We desperately wanted to hang around to see the scenery change colour at sunset so we spent a couple hours hiding in the air conditioned cafe and then had to move outside to a picnic bench to cook dinner. Our mosquito repellent did an ok job till after dinner when we were washing up. Craig was swiping me with the tea-towel and in between swipes he was waving the bug-zapping-racket all around me causing sparks, smoke and loud bangs. It sounded like we were setting off crackers and anyone passing by must of had a right laugh at our expense.


Much to our annoyance the whole sky had clouded over but as we left it poked out just above the horizon so we drove up the hill to the viewpoint where half of the scenery was glowing orange and the other shaded. Clearly the sun was too low to see the full view so we drove back down the hill for some closer views of the colourful rocks and then the sun sunk behind the cloud and quickly dropped below the horizon. Ah well, at least we got a glimpse! Not the most successful day but the Canadian badlands were nice in their own right and a superb place to get close encounters with mosquitos.


4 Comments Add yours

  1. canadianglobetrotter says:

    pretty cool! I didn’t know these even existed in Canada…

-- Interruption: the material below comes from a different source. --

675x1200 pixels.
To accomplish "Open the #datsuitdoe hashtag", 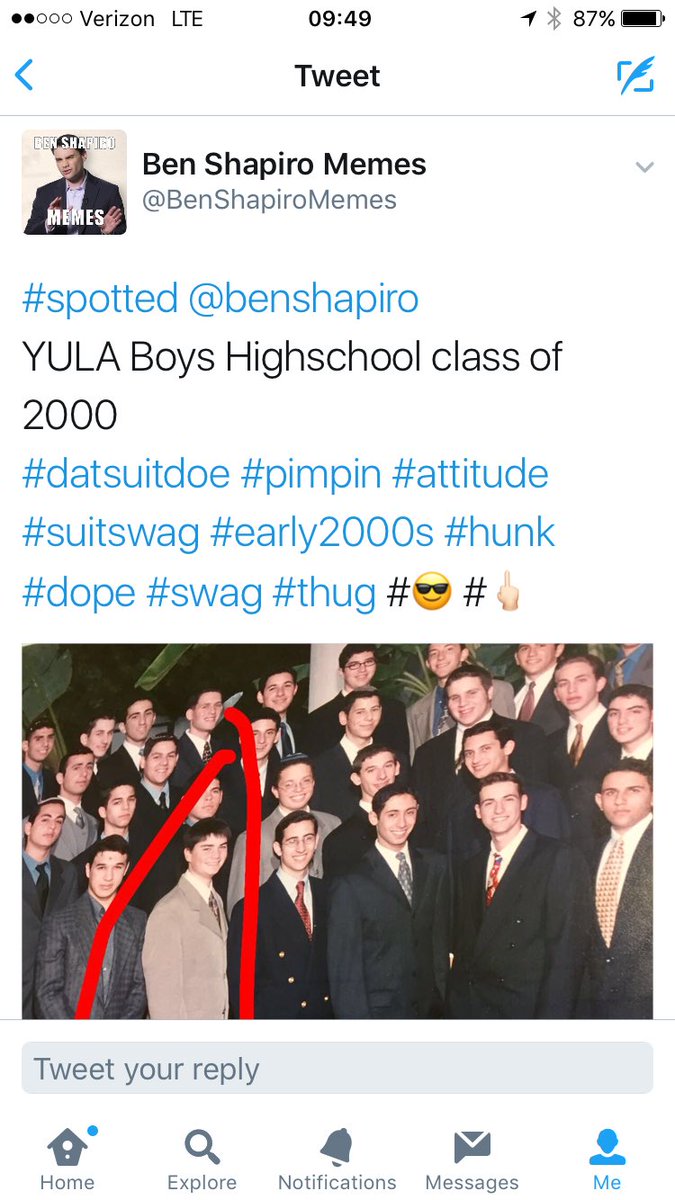I will (126, 473).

    1. Haha neither did we do when we found out we thought we best check it out!!

  2. Neil & Yoly says:

    I would not have expected so many mosquitoes as the environment looks so dry … where were they breeding ? Normally if there’s a single mosquito it will find Yoly, they really love her. Me, not so much. Mosquitoes would be a significant deterrent for us to visit a location. We’ve already seen a nice collection of dino fossils at Dinosaur National Monument in Colorado.

    1. Haha yes do not go to this park!! Well a river ran through it so maybe they bred there! But it was worse than Asia! Nice to see a different area of Canada but probably not worth the trip as the deserts and badlands in USA are so much more impressive.